#### TRECHO DO TEXTO

SAIA DO SOL E DA CHUVA, ENTRE...

A morada é simples, é sertaneja, mas tem alimento para o espírito, amizade e afeto.



terça-feira, 22 de novembro de 2011

CANTIGA PARA CHOVER (Crônica)

CANTIGA PARA CHOVER

                                 Rangel Alves da Costa*


Hoje o dia inteiro foi de chuvisco e chuva. Em alguns momentos chegou a cair um verdadeiro toró, ocasiões que me deixava muito contente mesmo, pois talvez eu seja a pessoa que mais goste de ver e sentir a chuvarada cair, bater na vidraça, tocar no telhado, lavar as ruas tão sujas de tudo.
Agora que já é noite e desde o finalzinho do entardecer que não há nenhum sinal de que a chuva voltará com sua esperada força noturna, mas de vez em quando levanto do meu cantinho e vou até a porta olhar o tempo lá fora, observar as nuvens, verificar se a lua está totalmente brilhante ou se esconde febril, com medo da molhação que virá.
Verdade é que ainda estou esperançoso de que o tempo mude, de que o horizonte fique ainda mais enegrecido e as nuvens carregadas comecem a tomar conta de tudo lá em cima. Na minha vida, bastaria ouvir os sons das chuvas caindo e pronto, já me sentiria realizado porque esses toques cadentes cortando o silêncio me povoam de tal forma que de repente me sinto também enxurrada de sentimentos e relembranças.
Talvez pensem diferente, é verdade. Nem sempre gostam de chuva, odeiam quando o tempo começa a mudar, principalmente num final de semana com tantas opções para sair por aí e curtir a noite, como dizem. Há o passeio na orla, os bares nos espaços abertos, as festanças nas calçadas e tantas outras festas em outros lugares. A chuva só iria complicar a vida dessas pessoas, fato que não ocorre comigo simplesmente porque sou de casa, caseiro, pessoa da porta pra dentro.

########
#### DADOS COLETADOS

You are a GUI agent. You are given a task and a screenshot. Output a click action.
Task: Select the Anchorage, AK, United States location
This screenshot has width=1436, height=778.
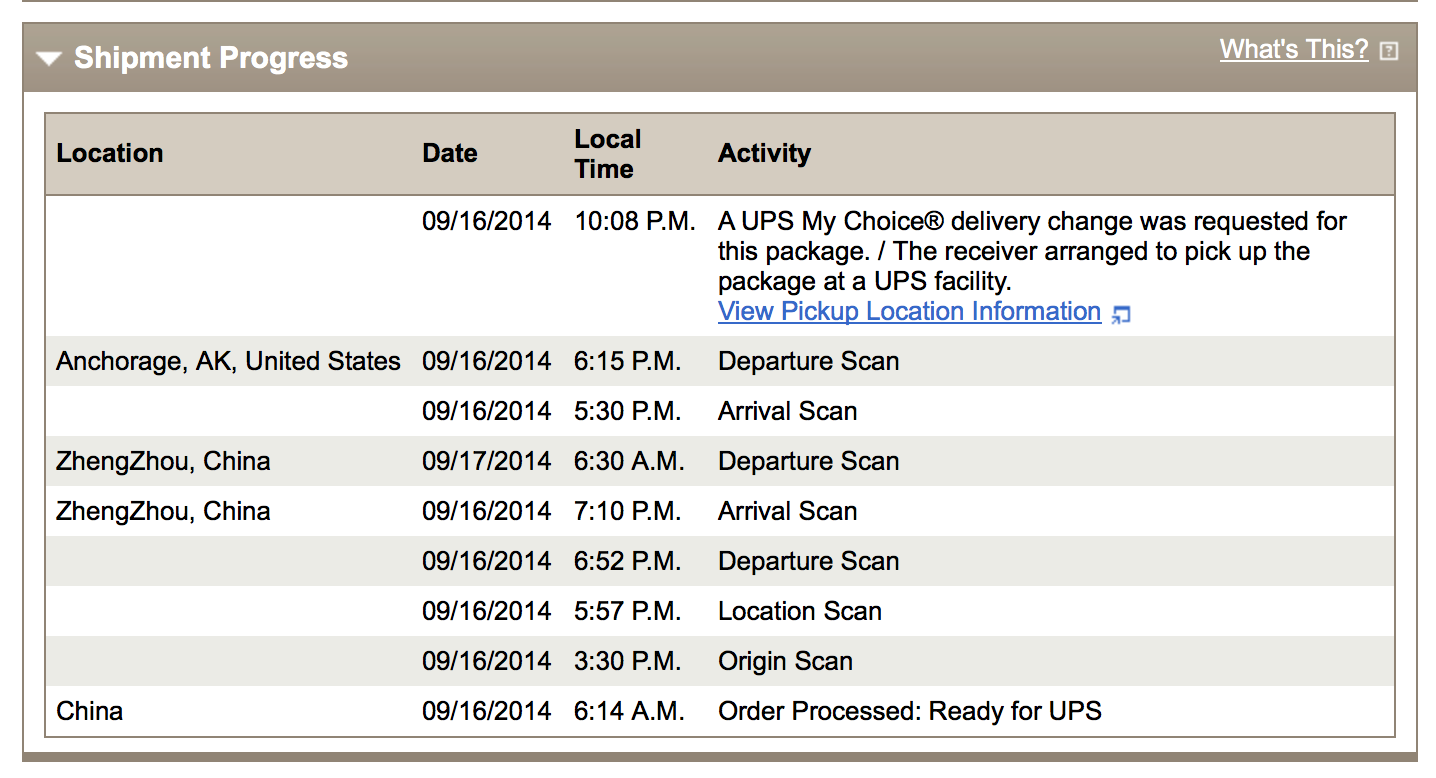tap(228, 361)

########

LISTA DE TAREFAS>
1 – Indique se cada afirmação está de acordo com a crônica sobre a chuva, respondendo sim ou não e citando as palavras do texto que decidem: (a) durante o dia houve chuvisco e chuva; (b) à noite, a chuva voltou com força; (c) quem narra costuma sair nos fins de semana para curtir a noite.
2 – Retome a crônica sobre a chuva logo após a última frase apresentada e dê continuidade ao texto.

RESPOSTAS DOS EXERCÍCIOS>
1 –
(a) Sim: "Hoje o dia inteiro foi de chuvisco e chuva."
(b) Não: "desde o finalzinho do entardecer que não há nenhum sinal de que a chuva voltará com sua esperada força noturna"
(c) Não: "sou de casa, caseiro, pessoa da porta pra dentro."

2 –
Por favor não me vejam enclausurado, afastado do mundo lá fora, fechado nas quatro paredes do meu pensamento e cujas chaves pra qualquer porta estão todas guardadas nas pontas dos meus dedos, diante de cada letra do teclado. Mas não posso negar que não gosto de sair por aí sem um grande motivo, não arredo o pé do meu barraco a não ser para os compromissos profissionais e caminhadas descompromissadas.
Para outra coisa não, pois prefiro sempre ficar em casa. Ademais, não gosto de festas, não danço, já há tempo que não bebo nem vinho, não gosto de estar em meio de multidões, me sinto mal quando tenho de estar ladeado por pessoas cheias de brilho e pobres de espírito. Por isso mesmo só freqüento as igrejas quando elas estão calmas, silenciosas, somente com o barulho das asas dos anjos ou o murmurejar de alguma pecadora sendo repreendida lá no confessionário.
Por tudo isso gosto sempre de estar em casa, e ser for à noite e estiver chovendo melhor ainda. Como afirmado, não há mais coisa mais sublime e cativante do que ouvir o barulho da chuva, cortando o silêncio, se derramando solenemente ou voraz em meios às sequidões das noites e da vida. Se levanto e vou estender a mão e sentir os pingos que caem, encontro o maravilhoso espetáculos das águas se derramando pelas paredes, correndo pelas ruas, encharcando um monte de coisas.
A chuva é tão cativante, tão essencial e tão reveladora dos sentimentos que muitas vejo pessoas saindo pelas ruas de braços abertos, se molhando cheias de alegria, tomando banho de chuva como se fossem crianças, numa felicidade tamanha que as fazem pular, cantar, ensaiar passos de danço, rodopiar de prazer.
E as chuvas que lavam as ruas, refrescam as noites, tornam mais românticos os enamorados, também têm o dom de provocar verdadeiras revoluções no espírito, no coração, nos sentimentos. Eis que vem uma tristeza imensa, uma saudade boa, uma vontade danada de ter o amor ali ao lado para mentir que sente frio e ser abraçado e amado. E talvez levante e vá até a janela desenhar um nome e o coração, abrir um pouquinho e deixar as gotas se confundirem com as lágrimas nos olhos.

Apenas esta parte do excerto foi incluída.